Vous êtes-vous déjà retrouvé dans une salle de formation à regarder l’heure défiler, sans vraiment vous sentir impliqué dans ce qui se passe ? Ce modèle descendant, où une personne parle et les autres écoutent, montre aujourd’hui ses limites. Les bouleversements écologiques, sociaux et économiques que nous traversons exigent bien plus qu’une simple accumulation de contenus. Ils nous invitent à reprendre la main sur nos apprentissages, à développer des compétences utiles pour agir, et à le faire ensemble. C’est dans ce contexte qu’émergent des formes d’apprentissage ancrées dans les territoires, portées par des collectifs, et centrées sur la capacité d’agir. L’Alternative Community Training s’inscrit exactement dans cette dynamique : une approche qui part du terrain, mise sur la coopération, et vise à construire une véritable autonomie collective. Plus qu’une tendance pédagogique, c’est une manière concrète de repenser ce que signifie apprendre en communauté, ici et maintenant.

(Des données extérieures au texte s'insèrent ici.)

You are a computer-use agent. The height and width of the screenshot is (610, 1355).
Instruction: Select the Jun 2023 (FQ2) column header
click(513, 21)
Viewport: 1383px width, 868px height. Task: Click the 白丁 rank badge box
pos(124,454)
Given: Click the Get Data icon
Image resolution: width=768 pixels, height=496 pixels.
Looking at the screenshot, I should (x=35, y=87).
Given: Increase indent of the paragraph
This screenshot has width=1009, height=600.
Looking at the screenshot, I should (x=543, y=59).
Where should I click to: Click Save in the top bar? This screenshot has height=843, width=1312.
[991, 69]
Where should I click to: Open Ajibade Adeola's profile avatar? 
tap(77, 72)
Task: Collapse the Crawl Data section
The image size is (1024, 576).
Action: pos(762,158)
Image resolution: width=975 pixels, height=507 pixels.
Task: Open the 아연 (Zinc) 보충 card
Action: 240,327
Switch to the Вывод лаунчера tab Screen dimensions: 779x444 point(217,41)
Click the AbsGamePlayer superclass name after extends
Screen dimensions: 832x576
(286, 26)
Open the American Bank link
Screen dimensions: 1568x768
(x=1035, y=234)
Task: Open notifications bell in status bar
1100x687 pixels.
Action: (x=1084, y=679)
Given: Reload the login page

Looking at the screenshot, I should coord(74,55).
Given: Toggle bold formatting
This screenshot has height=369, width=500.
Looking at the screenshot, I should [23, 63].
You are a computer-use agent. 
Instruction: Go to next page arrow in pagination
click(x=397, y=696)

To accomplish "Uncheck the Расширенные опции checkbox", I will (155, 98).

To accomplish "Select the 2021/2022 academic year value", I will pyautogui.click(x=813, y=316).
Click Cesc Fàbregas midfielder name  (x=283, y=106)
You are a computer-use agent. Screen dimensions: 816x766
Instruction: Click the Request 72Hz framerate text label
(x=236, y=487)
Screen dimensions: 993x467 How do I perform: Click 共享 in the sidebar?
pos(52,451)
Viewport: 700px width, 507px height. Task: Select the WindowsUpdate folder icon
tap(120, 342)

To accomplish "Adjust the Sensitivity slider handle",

Définir l’Alternative Community Training

L’Alternative Community Training, souvent abrégé en ACT, correspond à un mode de formation qui prend le contre-pied des dispositifs classiques. Au lieu de placer un formateur en surplomb, considéré comme unique détenteur du savoir, ce modèle privilégie une organisation horizontale, où chacun devient acteur du processus.

Dans une démarche ACT, l’expérience et l’action jouent un rôle central. On apprend en faisant, en expérimentant, en se trompant, puis en ajustant. Cette logique renforce la capacité de chacun à prendre des initiatives et à s’approprier les connaissances. Le groupe devient alors un espace d’essais, d’erreurs et de retours d’expérience.

L’ACT vise en priorité des adultes confrontés à des enjeux concrets : emploi, écologie, solidarité, transformation des pratiques professionnelles ou associatives. Son ambition première est l’émancipation collective, plus que la simple transmission de savoirs.

Les piliers de l’apprentissage communautaire

Participation active et autonomie des apprenants

Dans un dispositif ACT, la participation active est le socle du fonctionnement. Les objectifs sont définis collectivement et traduits en étapes de travail. Cette autonomie soutient un engagement plus fort et une responsabilisation partagée face au projet commun.

Intelligence collective, pair-à-pair et gouvernance horizontale

L’ACT repose sur la confiance accordée à l’intelligence collective. Le savoir circule dans tous les sens, à travers les échanges, le peer teaching et les retours d’expérience. Le fonctionnement horizontal favorise un engagement durable et une réelle implication.

Comparer ACT et formation classique

Aspect observé Formation classique Alternative Community Training
Position du formateur Détenteur du savoir Facilitateur, membre du collectif
Rôle de l’apprenant Récepteur passif Co-auteur de l’apprentissage
Objectifs Fixés à l’avance Construits collectivement
Évaluation Tests standardisés Analyse partagée des compétences
Organisation Rigide Souple et adaptable

Les atouts d’une formation fondée sur l’autonomie collective

L’ACT permet de répondre aux mutations économiques, sociales et écologiques en construisant des parcours adaptés aux réalités locales. Elle renforce la résilience des territoires et valorise les ressources existantes.

En donnant une place centrale aux compétences informelles, l’ACT favorise l’inclusion sociale. L’expertise d’usage devient une ressource légitime, indépendamment des diplômes.

Des exemples concrets d’Alternative Community Training

  • Jardins collectifs favorisant l’apprentissage par la pratique et l’échange intergénérationnel
  • Ateliers de réparation participatifs luttant contre l’obsolescence et renforçant la solidarité
  • Programmes coopératifs agricoles visant l’autonomie économique locale
  • Actions communautaires renforçant le pouvoir d’agir des habitants

Mettre en place un parcours d’Alternative Community Training

Diagnostic local et constitution du collectif

La première étape consiste à identifier les besoins réels du territoire et à constituer un collectif diversifié. Cette diversité favorise un apprentissage riche et ancré.

Valoriser les savoirs informels et méthodes actives

L’ACT reconnaît les savoirs non certifiés et privilégie des méthodes pédagogiques actives : expérimentation, études de cas, jeux de rôles, co-coaching.

Les limites et défis de l’autonomie collective

L’ACT peut rencontrer des obstacles : exclusion involontaire, difficultés de facilitation, manque de reconnaissance institutionnelle. Elle demande un engagement fort et l’acceptation d’une part d’incertitude.

Elle ne remplace pas tous les dispositifs existants, mais propose une alternative pertinente pour celles et ceux qui souhaitent développer leur capacité d’agir ensemble et inscrire leurs apprentissages dans une dynamique collective durable.